1.
İlim, kutlu bir uğraştır. Yüce kitâbımızdaki “Hiç bilenlerle bilmeyenler bir olur mu?” âyeti ilmin bu değerini/önemini anlamamız açısından önümüze çok zengin bir anlam dünyâsı çıkarır. Fakat mesele ilimden ne anladığımızdır. Zîrâ ona bakışımızı, onu edinme biçimimizi ve ondan ne beklediğimizi bu temel soru belirleyecektir.
Bu konuda târih boyunca tek bir anlayış gösterilemez. Meselâ; resmî öğretim kurumlarında ilim, sâdece gözlem ve deneye bağlı olarak edinilen mâlûmât olarak görülmüştür. Günümüzde de durumun farklı olduğu söylenemez. İlim, yine beş duyu ile algılanabilecek gerçeklerin mâlûmâtı olarak görülmektedir.

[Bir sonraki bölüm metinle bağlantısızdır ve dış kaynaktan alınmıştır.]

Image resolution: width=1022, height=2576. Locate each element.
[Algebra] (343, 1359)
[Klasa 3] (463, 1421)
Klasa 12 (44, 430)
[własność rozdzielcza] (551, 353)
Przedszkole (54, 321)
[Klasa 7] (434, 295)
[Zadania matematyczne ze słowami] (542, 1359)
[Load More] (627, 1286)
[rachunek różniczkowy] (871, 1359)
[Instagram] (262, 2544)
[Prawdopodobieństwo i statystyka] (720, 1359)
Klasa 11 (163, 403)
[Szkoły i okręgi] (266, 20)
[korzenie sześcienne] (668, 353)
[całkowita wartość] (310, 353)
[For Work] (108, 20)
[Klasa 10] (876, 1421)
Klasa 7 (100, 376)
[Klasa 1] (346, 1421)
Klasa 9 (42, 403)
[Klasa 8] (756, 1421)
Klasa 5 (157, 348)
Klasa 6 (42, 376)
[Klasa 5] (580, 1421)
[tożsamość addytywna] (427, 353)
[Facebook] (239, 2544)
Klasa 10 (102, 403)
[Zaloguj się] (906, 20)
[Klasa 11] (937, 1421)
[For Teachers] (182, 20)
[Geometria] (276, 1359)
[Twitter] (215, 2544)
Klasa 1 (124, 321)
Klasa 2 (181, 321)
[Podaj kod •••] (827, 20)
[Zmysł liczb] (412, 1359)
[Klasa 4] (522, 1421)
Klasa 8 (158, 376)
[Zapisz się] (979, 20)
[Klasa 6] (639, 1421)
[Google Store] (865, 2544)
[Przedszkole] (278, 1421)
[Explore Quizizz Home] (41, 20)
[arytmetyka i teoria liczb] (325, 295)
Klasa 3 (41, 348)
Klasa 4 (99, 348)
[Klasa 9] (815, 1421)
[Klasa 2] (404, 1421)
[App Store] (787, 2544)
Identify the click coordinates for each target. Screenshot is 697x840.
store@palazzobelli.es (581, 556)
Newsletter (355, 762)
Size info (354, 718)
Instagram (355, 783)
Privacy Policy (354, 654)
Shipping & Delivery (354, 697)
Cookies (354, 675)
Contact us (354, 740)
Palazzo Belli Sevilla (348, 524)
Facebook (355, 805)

İlmin târifinde pozitivizmi temel alan yaklaşımlar böyle olmakla birlikte bu konuya farklı bakışlar da yok değildir. Özellikle felsefe ve tasavvuf, meseleye daha farklı bakmaktadır. Bu iki disiplinin bakış açısında ilme metafizik açıdan da yaklaşılır. Böylece bilinmesi gerekenlerin mâhiyeti “pozitivist” yaklaşımdaki ilmin netîcelerine göre değişiklik gösterir. Beş duyunun dışında kalan konular da ilmin mâhiyeti ve muhtevâsı içine girer.
Bu konuda özellikle tasavvufun bakışı oldukça mânidardır. Zîrâ tasavvuf, ilmi tek başına sâdece akıl, deney meselesi olarak görmez, onu “gönül” kavramıyla birlikte değerlendirir. Bu fizikten metafiziğe doğru bir anlama biçimidir. O zaman insan, kâinat, yaratılış, ölüm; kısacası her konu hem fizik hem metafizik bağlamda bir bütünlük içerisinde ele alınır ve ortaya işimize yarayacak gerçek bir bilgi manzûmesi çıkar. İnsan, bu tür bilgiyle mücehhez ise işte o zaman onun bir şeye dâir bilgisi olduğundan söz edebilir.
2.
Bu konuda bize rehberlik edecek isimlerden biri de Yûnus Emre’dir. Onun “İlim ilim bilmektir” mısrâıyla başlayan şiiri âdetâ bir ilim (gerçek ilim) tanımlamasıdır. Buna göre ilim ilk bakışta “bir şeyi bilmek” iken bir adım ötesinde insanın “kendini bilmesi” noktasına gelir. Böylelikle insanın öncelikle kendi varlığı üzerine bir bilgi sâhibi olmasını gerekli kılar. Mesele burada da kalmaz. Bir adım ötesinde de devreye “Hakk’ı bilmek” kavramı girer. Çünkü “Nefsini (kendini) bilen Rabbini de bilir”. Böylece ilim, beş duyunun ötesindeki bir âleme açılmış olur. İşte Yûnus Emre’ye göre okumanın mânâsı budur. İlim, esmâdan biri olarak böyle bir bakışla metafizik bir muhtevâ kazanır.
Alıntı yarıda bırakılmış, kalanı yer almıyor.